---------- Record set ----------
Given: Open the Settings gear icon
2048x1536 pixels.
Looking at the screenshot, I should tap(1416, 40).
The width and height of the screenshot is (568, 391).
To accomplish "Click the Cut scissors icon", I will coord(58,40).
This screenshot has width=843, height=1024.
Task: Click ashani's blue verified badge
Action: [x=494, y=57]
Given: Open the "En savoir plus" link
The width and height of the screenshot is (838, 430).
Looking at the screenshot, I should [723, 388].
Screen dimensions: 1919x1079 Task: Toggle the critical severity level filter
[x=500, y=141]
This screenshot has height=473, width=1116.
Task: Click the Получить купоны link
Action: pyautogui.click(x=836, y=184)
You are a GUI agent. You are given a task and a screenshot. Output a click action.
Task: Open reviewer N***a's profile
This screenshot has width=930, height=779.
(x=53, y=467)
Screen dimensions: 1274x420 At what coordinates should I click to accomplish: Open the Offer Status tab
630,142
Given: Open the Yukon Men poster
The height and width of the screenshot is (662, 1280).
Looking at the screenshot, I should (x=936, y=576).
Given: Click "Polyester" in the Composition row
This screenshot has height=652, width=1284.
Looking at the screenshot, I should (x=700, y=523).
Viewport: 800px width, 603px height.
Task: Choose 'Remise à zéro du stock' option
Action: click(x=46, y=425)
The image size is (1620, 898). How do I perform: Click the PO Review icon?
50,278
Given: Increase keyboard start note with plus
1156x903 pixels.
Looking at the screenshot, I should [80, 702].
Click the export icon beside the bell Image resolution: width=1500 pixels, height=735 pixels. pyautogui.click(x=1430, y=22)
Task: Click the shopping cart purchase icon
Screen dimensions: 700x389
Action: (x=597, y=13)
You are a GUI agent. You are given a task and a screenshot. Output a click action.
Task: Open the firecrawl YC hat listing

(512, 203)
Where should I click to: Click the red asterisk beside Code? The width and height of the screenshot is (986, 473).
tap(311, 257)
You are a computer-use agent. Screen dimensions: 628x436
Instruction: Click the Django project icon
----------
Problem description | Search the records for the word "plus" and return every line that holds it.

Output of the exercise |
Given: Open the "En savoir plus" link
Given: Increase keyboard start note with plus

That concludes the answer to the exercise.